Exercise directions
Please copy out each of the items below verbatim, line for line.

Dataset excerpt
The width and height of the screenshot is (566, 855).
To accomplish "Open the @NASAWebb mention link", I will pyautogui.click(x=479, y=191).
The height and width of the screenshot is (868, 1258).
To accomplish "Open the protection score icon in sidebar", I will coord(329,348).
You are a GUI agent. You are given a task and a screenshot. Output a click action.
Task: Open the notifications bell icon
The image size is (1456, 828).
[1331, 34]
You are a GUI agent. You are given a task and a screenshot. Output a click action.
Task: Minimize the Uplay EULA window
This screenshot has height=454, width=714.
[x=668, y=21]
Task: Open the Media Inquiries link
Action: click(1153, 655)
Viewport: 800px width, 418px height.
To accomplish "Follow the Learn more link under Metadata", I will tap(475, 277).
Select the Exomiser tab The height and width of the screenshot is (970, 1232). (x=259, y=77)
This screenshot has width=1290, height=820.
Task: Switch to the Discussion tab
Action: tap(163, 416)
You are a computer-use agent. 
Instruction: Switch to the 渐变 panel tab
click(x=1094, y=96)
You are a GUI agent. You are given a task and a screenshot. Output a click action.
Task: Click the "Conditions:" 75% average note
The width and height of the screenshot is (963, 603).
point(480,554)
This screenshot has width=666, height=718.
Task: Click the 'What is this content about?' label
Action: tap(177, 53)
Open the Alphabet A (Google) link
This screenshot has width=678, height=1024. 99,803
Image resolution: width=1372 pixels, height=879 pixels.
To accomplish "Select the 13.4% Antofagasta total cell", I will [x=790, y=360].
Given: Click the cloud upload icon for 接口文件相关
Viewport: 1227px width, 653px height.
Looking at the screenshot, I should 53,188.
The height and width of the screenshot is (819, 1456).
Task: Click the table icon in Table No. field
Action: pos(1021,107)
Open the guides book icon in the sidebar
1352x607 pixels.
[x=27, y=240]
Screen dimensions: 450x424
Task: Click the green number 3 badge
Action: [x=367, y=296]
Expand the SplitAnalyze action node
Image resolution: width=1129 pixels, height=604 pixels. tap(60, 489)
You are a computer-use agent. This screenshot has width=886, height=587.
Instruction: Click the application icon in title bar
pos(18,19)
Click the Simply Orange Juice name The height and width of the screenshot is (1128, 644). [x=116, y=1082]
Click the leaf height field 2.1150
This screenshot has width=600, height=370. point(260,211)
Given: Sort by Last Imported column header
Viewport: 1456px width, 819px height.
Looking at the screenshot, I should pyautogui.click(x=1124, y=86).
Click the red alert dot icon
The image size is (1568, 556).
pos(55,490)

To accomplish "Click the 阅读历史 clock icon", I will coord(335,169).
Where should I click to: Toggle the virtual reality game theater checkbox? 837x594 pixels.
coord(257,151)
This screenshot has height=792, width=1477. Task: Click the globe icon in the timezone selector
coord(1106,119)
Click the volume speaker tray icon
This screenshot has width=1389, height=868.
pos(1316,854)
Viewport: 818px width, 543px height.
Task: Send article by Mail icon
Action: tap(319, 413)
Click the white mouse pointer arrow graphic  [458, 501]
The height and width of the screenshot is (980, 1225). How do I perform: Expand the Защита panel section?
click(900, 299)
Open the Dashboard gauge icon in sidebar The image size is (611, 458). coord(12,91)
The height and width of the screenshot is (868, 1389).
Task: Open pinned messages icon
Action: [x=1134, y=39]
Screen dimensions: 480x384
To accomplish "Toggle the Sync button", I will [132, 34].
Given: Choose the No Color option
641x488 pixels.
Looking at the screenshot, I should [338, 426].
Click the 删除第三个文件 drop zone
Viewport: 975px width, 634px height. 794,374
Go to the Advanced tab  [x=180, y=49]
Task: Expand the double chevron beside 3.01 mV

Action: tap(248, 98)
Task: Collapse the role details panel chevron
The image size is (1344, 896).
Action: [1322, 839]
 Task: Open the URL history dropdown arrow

Answer for the task
The width and height of the screenshot is (566, 855).
To accomplish "Open the @NASAWebb mention link", I will pyautogui.click(x=479, y=191).
The height and width of the screenshot is (868, 1258).
To accomplish "Open the protection score icon in sidebar", I will coord(329,348).
You are a GUI agent. You are given a task and a screenshot. Output a click action.
Task: Open the notifications bell icon
The image size is (1456, 828).
[1331, 34]
You are a GUI agent. You are given a task and a screenshot. Output a click action.
Task: Minimize the Uplay EULA window
This screenshot has height=454, width=714.
[x=668, y=21]
Task: Open the Media Inquiries link
Action: click(1153, 655)
Viewport: 800px width, 418px height.
To accomplish "Follow the Learn more link under Metadata", I will tap(475, 277).
Select the Exomiser tab The height and width of the screenshot is (970, 1232). (x=259, y=77)
This screenshot has width=1290, height=820.
Task: Switch to the Discussion tab
Action: tap(163, 416)
You are a computer-use agent. 
Instruction: Switch to the 渐变 panel tab
click(x=1094, y=96)
You are a GUI agent. You are given a task and a screenshot. Output a click action.
Task: Click the "Conditions:" 75% average note
The width and height of the screenshot is (963, 603).
point(480,554)
This screenshot has width=666, height=718.
Task: Click the 'What is this content about?' label
Action: tap(177, 53)
Open the Alphabet A (Google) link
This screenshot has width=678, height=1024. 99,803
Image resolution: width=1372 pixels, height=879 pixels.
To accomplish "Select the 13.4% Antofagasta total cell", I will [x=790, y=360].
Given: Click the cloud upload icon for 接口文件相关
Viewport: 1227px width, 653px height.
Looking at the screenshot, I should 53,188.
The height and width of the screenshot is (819, 1456).
Task: Click the table icon in Table No. field
Action: pos(1021,107)
Open the guides book icon in the sidebar
1352x607 pixels.
[x=27, y=240]
Screen dimensions: 450x424
Task: Click the green number 3 badge
Action: [x=367, y=296]
Expand the SplitAnalyze action node
Image resolution: width=1129 pixels, height=604 pixels. tap(60, 489)
You are a computer-use agent. This screenshot has width=886, height=587.
Instruction: Click the application icon in title bar
pos(18,19)
Click the Simply Orange Juice name The height and width of the screenshot is (1128, 644). [x=116, y=1082]
Click the leaf height field 2.1150
This screenshot has width=600, height=370. point(260,211)
Given: Sort by Last Imported column header
Viewport: 1456px width, 819px height.
Looking at the screenshot, I should pyautogui.click(x=1124, y=86).
Click the red alert dot icon
The image size is (1568, 556).
pos(55,490)

To accomplish "Click the 阅读历史 clock icon", I will coord(335,169).
Where should I click to: Toggle the virtual reality game theater checkbox? 837x594 pixels.
coord(257,151)
This screenshot has height=792, width=1477. Task: Click the globe icon in the timezone selector
coord(1106,119)
Click the volume speaker tray icon
This screenshot has width=1389, height=868.
pos(1316,854)
Viewport: 818px width, 543px height.
Task: Send article by Mail icon
Action: tap(319, 413)
Click the white mouse pointer arrow graphic  [458, 501]
The height and width of the screenshot is (980, 1225). How do I perform: Expand the Защита panel section?
click(900, 299)
Open the Dashboard gauge icon in sidebar The image size is (611, 458). coord(12,91)
The height and width of the screenshot is (868, 1389).
Task: Open pinned messages icon
Action: [x=1134, y=39]
Screen dimensions: 480x384
To accomplish "Toggle the Sync button", I will [132, 34].
Given: Choose the No Color option
641x488 pixels.
Looking at the screenshot, I should [338, 426].
Click the 删除第三个文件 drop zone
Viewport: 975px width, 634px height. 794,374
Go to the Advanced tab  [x=180, y=49]
Task: Expand the double chevron beside 3.01 mV

Action: tap(248, 98)
Task: Collapse the role details panel chevron
The image size is (1344, 896).
Action: [1322, 839]
 Task: Open the URL history dropdown arrow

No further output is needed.